■ **Task objective**: Could you repeat word for word only the lines from the one containing "1568x706 pixels." to the last line of the data below?

Pixel coordinate grounding data
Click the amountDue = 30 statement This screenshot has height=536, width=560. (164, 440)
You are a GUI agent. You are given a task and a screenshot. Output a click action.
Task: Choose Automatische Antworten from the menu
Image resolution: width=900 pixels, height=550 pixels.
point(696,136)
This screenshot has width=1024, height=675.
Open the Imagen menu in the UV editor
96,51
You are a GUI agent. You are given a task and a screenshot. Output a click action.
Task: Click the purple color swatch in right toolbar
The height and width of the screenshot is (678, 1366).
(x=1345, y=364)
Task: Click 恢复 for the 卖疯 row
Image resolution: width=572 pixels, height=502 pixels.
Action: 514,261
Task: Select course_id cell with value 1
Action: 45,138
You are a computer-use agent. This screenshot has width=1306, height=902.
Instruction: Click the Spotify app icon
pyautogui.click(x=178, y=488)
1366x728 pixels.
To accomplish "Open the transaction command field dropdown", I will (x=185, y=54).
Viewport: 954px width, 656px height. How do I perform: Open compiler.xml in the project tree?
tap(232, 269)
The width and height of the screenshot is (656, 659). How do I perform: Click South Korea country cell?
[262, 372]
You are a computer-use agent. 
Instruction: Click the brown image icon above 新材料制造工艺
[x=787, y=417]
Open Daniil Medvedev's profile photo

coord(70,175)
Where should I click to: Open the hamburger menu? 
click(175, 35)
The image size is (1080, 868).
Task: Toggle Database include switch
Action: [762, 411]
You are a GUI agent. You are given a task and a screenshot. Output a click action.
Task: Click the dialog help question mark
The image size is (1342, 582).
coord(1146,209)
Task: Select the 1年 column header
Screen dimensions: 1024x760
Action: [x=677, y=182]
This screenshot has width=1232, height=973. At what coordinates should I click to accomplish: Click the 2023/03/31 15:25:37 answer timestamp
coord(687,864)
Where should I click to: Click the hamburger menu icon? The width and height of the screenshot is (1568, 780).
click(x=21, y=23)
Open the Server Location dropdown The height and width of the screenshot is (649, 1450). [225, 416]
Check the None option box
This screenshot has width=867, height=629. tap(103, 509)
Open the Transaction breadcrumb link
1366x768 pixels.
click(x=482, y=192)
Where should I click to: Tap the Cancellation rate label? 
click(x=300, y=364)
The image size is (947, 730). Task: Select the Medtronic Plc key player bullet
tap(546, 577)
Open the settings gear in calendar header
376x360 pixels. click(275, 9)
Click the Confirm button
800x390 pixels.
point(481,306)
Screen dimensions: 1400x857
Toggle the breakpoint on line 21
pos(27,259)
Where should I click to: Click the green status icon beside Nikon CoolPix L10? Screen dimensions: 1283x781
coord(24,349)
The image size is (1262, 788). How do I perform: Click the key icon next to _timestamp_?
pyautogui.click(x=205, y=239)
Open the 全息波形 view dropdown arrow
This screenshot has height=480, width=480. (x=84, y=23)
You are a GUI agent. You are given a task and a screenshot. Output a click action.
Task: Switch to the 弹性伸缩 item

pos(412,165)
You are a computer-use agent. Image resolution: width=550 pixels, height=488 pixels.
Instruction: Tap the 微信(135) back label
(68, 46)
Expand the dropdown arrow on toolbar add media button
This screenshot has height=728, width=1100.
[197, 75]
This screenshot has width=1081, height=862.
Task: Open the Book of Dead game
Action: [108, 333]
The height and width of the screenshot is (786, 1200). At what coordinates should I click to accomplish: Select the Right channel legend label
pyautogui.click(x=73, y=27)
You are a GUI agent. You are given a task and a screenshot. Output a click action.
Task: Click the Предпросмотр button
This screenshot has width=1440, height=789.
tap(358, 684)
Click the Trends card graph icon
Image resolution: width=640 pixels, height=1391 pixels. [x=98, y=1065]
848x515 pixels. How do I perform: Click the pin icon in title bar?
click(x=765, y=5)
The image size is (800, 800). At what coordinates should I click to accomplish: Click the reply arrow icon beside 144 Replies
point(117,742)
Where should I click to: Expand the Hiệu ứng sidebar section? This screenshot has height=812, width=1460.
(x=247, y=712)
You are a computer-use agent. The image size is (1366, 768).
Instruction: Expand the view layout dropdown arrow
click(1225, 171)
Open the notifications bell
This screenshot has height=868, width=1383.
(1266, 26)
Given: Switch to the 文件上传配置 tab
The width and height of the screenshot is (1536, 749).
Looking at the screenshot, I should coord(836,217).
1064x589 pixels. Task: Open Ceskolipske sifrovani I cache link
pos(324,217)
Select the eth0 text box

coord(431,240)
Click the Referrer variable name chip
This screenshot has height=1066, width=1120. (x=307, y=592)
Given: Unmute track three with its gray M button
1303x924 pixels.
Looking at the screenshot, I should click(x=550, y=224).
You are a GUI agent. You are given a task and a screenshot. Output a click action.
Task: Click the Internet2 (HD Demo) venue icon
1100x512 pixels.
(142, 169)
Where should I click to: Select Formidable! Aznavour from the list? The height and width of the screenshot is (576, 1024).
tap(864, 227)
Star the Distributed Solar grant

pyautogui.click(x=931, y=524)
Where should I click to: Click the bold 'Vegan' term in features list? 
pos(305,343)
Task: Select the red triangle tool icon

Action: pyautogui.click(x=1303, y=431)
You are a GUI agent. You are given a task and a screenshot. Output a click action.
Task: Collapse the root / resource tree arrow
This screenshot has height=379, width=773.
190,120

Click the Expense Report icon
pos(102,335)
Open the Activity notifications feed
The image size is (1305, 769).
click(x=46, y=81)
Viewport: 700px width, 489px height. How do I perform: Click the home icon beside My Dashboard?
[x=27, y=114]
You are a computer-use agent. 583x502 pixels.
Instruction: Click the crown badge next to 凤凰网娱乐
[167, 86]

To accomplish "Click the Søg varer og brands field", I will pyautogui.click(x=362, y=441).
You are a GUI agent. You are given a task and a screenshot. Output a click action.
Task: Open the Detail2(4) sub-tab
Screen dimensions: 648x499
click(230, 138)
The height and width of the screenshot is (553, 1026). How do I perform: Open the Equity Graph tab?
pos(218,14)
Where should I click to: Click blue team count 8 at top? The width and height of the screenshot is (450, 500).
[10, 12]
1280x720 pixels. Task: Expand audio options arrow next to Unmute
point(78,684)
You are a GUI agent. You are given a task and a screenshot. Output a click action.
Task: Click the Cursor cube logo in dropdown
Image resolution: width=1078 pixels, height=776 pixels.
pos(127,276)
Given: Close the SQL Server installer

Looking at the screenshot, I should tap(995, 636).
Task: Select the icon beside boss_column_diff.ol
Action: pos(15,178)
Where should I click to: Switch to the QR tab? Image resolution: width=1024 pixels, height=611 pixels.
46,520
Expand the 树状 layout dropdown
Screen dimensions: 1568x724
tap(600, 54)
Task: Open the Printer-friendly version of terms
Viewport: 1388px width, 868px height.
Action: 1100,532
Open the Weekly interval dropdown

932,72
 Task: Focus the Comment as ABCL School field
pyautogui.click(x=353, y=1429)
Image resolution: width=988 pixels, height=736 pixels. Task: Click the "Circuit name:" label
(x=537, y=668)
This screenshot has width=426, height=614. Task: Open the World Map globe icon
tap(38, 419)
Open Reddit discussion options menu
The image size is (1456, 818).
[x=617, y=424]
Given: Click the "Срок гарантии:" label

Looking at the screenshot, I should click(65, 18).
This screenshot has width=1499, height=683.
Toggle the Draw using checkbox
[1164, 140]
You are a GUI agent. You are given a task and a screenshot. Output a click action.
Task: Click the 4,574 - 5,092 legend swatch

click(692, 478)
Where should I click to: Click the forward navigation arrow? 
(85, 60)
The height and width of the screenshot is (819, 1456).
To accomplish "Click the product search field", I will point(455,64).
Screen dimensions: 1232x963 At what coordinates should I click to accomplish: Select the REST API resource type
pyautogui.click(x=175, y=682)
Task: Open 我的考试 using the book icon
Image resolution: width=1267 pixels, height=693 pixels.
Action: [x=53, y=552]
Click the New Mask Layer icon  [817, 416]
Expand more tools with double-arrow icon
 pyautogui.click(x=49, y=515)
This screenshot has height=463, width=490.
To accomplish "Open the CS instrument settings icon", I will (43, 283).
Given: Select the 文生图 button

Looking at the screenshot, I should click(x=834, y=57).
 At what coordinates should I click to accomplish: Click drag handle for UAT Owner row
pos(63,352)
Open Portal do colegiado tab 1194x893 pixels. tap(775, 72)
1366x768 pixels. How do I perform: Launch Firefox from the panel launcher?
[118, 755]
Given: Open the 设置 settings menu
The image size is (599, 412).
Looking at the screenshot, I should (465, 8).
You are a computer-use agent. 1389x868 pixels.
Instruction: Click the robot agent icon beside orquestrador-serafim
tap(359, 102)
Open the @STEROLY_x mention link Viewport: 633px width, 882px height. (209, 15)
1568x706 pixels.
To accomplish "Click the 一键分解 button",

■ **Result of the exercise**:
1568x706 pixels.
To accomplish "Click the 一键分解 button",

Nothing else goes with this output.